Consumi tornati ai livelli pre-pandemia ma c’è strisciante de-consumismo

Milano, 10 set. (askanews) – La parola chiave con cui gli italiani fanno i propri acquisti è il risparmio, di gran lunga il primo criterio di scelta sia che si tratti di un capo d’abbigliamento che di un’auto mentre la casa di proprietà resta un miraggio. E questo anche in un contesto di recupero dei redditi che spingono i consumi tornati, in termini reali, ai livelli pre-pandemia (+0,3% nel 2023 rispetto al 2019). A scattare la fotografia dei comportamenti d’acquisto degli italiani il “Rapporto Coop 2024 – Consumi e stili di vita degli italiani di oggi e di domani” redatto dall’Ufficio studi di Ancc-Coop (Associazione nazionale cooperative di consumatori-Coop).

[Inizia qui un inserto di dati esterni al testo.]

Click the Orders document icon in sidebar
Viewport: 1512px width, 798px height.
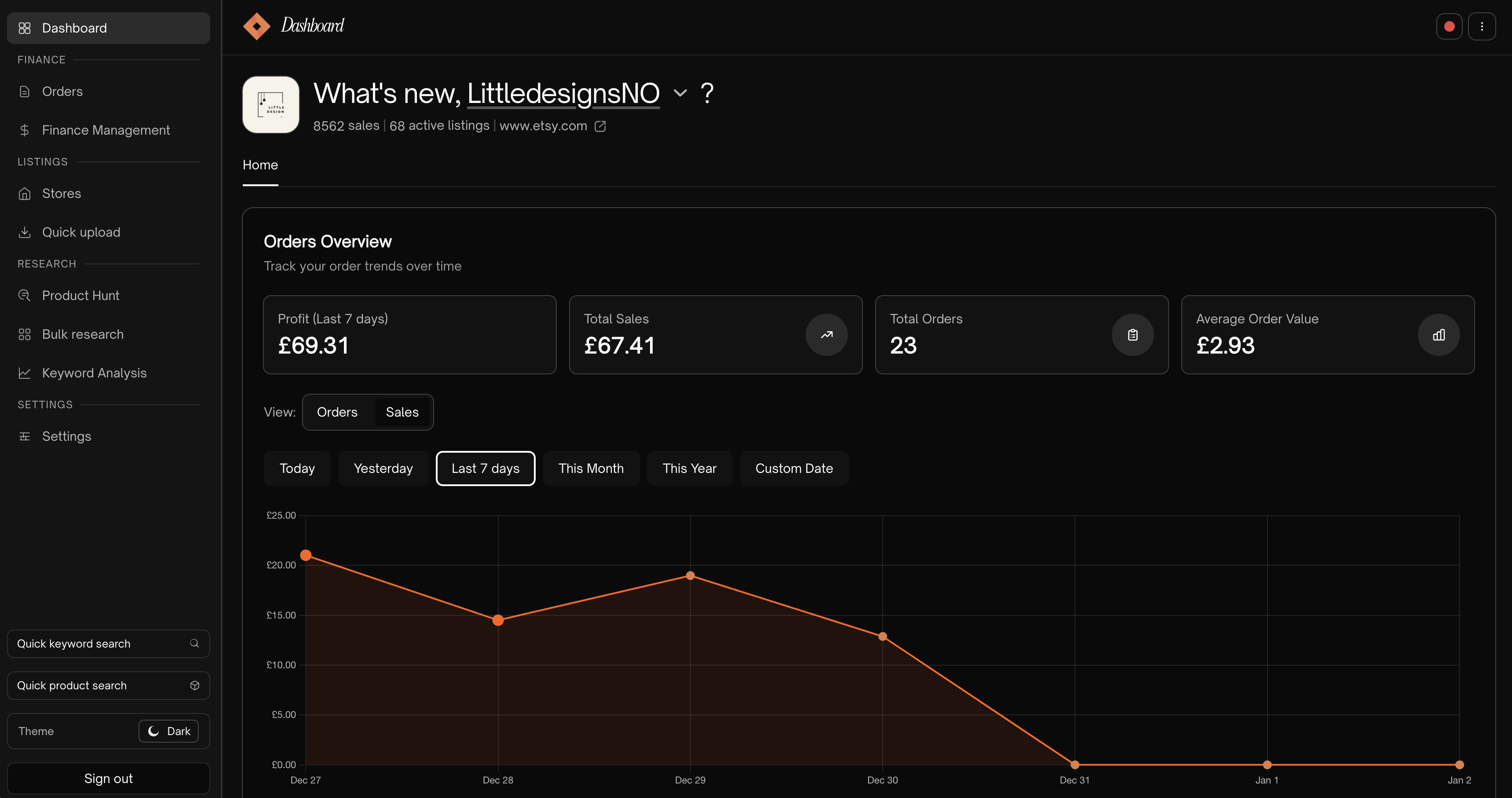pyautogui.click(x=25, y=91)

Dietro questo timido recupero però c’è un prezzo pagato dagli italiani perchè per difendere il proprio tenore di vita nel 2023 sono stati costretti a lavorare un miliardo e mezzo di ore in più rispetto a cinque anni fa. L’overworking è infatti la leva principale che sono stati costretti a muovere per ottenere redditi reali di poco superiori a quelli di 5 anni fa.

Se è vero infatti che il potere di acquisto nel nostro Paese ha recuperato i livelli pre-pandemia e che oggi più di ieri sono diminuiti gli italiani che hanno vissuto situazioni di disagio profondo (l’ammettevano 20 milioni di persone nel 2022 rispetto ai 12 milioni di oggi) e che le famiglie in difficoltà ad affrontare una spesa imprevista di 800 euro passano dal 45% del 2023 al 33%, restano comunque ampie le difficoltà sociali del Paese. E anche questa faticosa tenuta è avvenuta al prezzo di un aumento delle ore lavorate. Ma le differenze tra i settori economici sono alte. Ad esempio, i redditi per occupato dei lavoratori della sanità sono calati dell’8,5%, quelli dell’istruzione dell’11,2% mentre per altri come il settore costruzioni o l’ambito immobiliare i redditi sono cresciuti rispettivamente del 4,6% e del 6,4%. Forse anche per questo a precisa domanda il 75% degli intervistati non esita a dichiararsi insoddisfatto in primo luogo della propria retribuzione.

In questo contesto di difficoltà sociali ed economiche dove le compravendite di case nel corso di quest’anno sono calate del 2,1%, anche i prodotti tecnologici a partire dallo smartphone, fino all’altro ieri oggetto dei desideri, hanno perso buona parte della loro attrattività e le vendite a volume nell’ultimo anno scendono di oltre il 6% e proprio lo smartphone con i suoi accessori (-7,4% e quanto a numero di pezzi quasi un milione in meno anno su anno) insieme alle tv e ai pc registrano cali significativi (mentre crescono prodotti tech per la cucina e il beauty).

Sostanzialmente una vita a basso impatto dove l’essenziale diventa centrale, il superfluo viene drasticamente ridotto. Tra i comportamenti emergenti in fatto di abitudini di consumo non stupisce trovare il tema del riparare oggetti piuttosto che sostituirli (il 26% con maggiore frequenza in prospettiva) e il ricorso ai prodotti di seconda mano (nelle prossime intenzioni di acquisto dichiarate dal 24%). Ed è così che si fa largo un ripensamento significativo della propria identità. Per l’85% del campione indagato dal Rapporto Coop piuttosto che la capacità economica e lo status sociale è proprio la dimensione personale e privata a caratterizzare la percezione di sé stessi, a partire dalla famiglia, dalla propria situazione affettiva e anche dal dispiegarsi delle proprie doti etiche e morali. Anzi, l’acquisto e il possesso di beni smettono di essere aspirazionali e sembrano perdere per buona parte degli italiani quegli attributi di gratificazione personale e di riconoscibilità sociale che pure hanno caratterizzato una lunga fase della nostra società degli ultimi decenni. Una indifferenza per gli acquisti (coloro che aumenteranno gli acquisti solo per il mero piacere di comprare sono meno di chi invece aumenterà questo approccio di consumo, -3 punti percentuali) e uno strisciante de-consumismo che relega i forzati del lusso in una trincea sempre più minoritaria e oramai appannaggio solo dei super ricchi.